# CCR2500 starter not engaging



## Stanyon (Sep 20, 2020)

I have a Toro CCR2500 with electric start, and the starter is not engaging the starter ring. I have removed the starter and all is good there, gears are in great shape and the starter gear spins out to the end freely. Is their an adjustment that would push the starter gear towards the starter ring ? Model No. 38424, serial no. 8901714


----------



## JLawrence08648 (Jan 15, 2017)

No adjustment.
One of several, dirt in the starter drive, lack of lubrication - do not use oil, there's a silicon spray when dried turns to wax, but most likely the spring is tired. You can bring to a auto starter generator shop, cost would be $75.


----------



## paulm12 (May 22, 2015)

I agree with JLawrence. I have never seen adjustment on those. I clean the starter bendix shaft well, and lubricate the silicon spray lightly.

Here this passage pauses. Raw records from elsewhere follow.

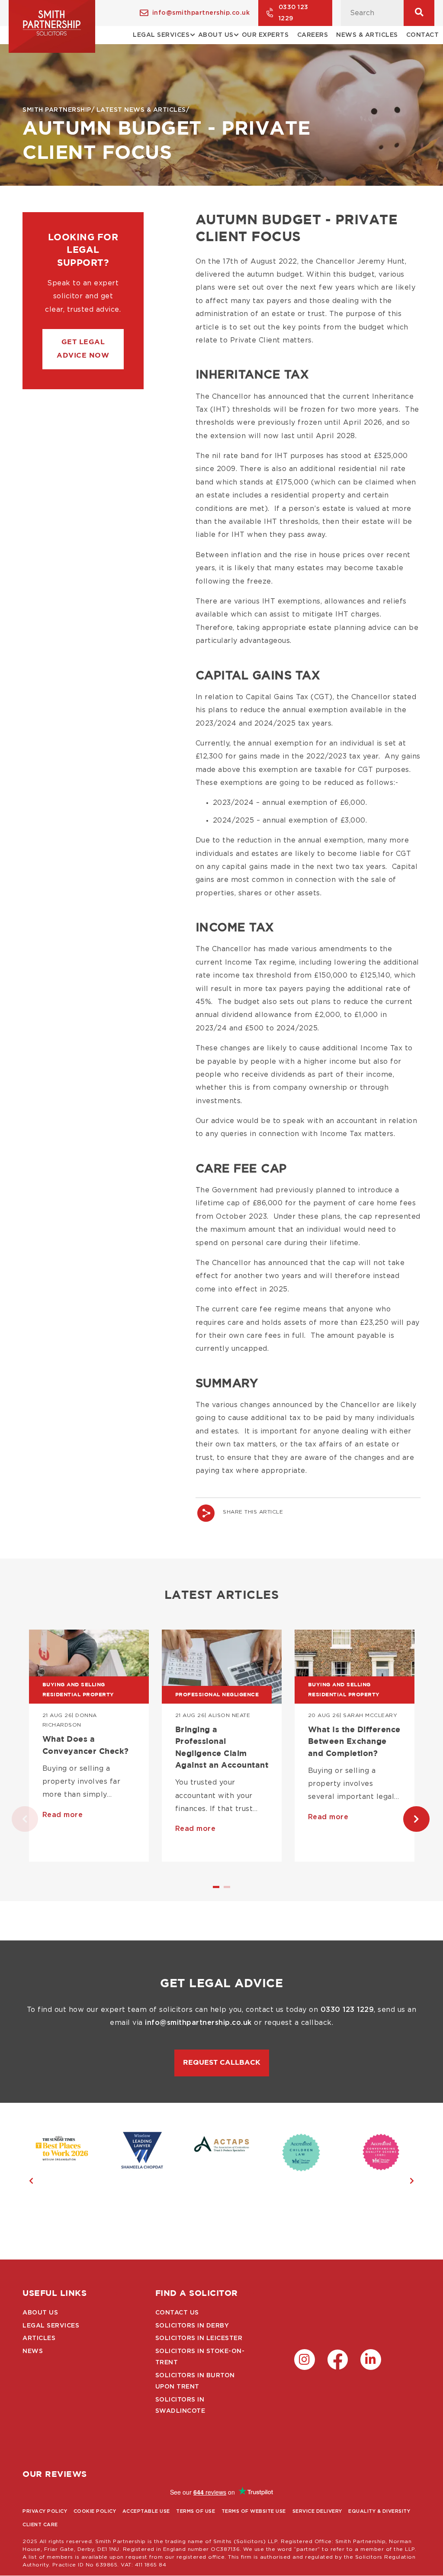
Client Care (40, 2524)
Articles (38, 2338)
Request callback (221, 2063)
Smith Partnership (56, 110)
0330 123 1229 (293, 13)
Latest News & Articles (141, 110)
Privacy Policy (44, 2511)
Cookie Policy (95, 2511)
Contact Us (177, 2313)
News (32, 2351)
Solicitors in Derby (192, 2326)
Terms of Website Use (254, 2511)
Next (407, 1819)
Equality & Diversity (379, 2511)
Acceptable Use (146, 2511)
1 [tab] (217, 1890)
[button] (83, 349)
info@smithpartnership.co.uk (201, 13)
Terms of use (195, 2511)
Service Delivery (317, 2511)
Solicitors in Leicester (199, 2338)
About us (40, 2313)
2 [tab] (228, 1890)
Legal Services (50, 2326)
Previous (16, 1819)
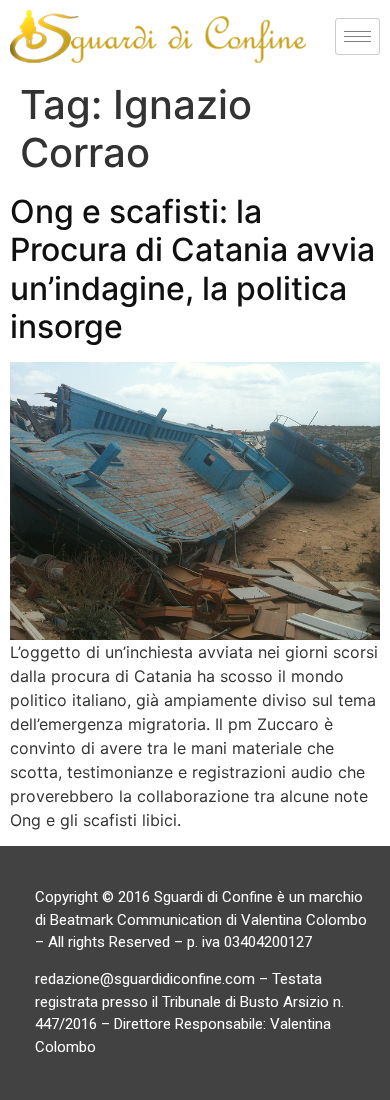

Then test it off of the machine and make sure it works every time. 

tx


----------



## crazzywolfie (Jun 2, 2014)

if you want to make sure it is working properly pull the shroud and see what is going on. i would agree with the others that it is likely sticking on its way out and not fully extending to where it needs to be to turn the engine. even some wd40 should help free it up but a silicone spay would likely work better.


----------



## Stanyon (Sep 20, 2020)

Thanks for the thoughts, tonight I will pull the shroud off so I can see what is actually happening.


----------



## Stanyon (Sep 20, 2020)

The bendix gear ( Nylon ) Is stripped inside so I need a new drive gear, It seems that at $48.00 you should be getting a compete new starter, oh well we keep sending our money to China.


----------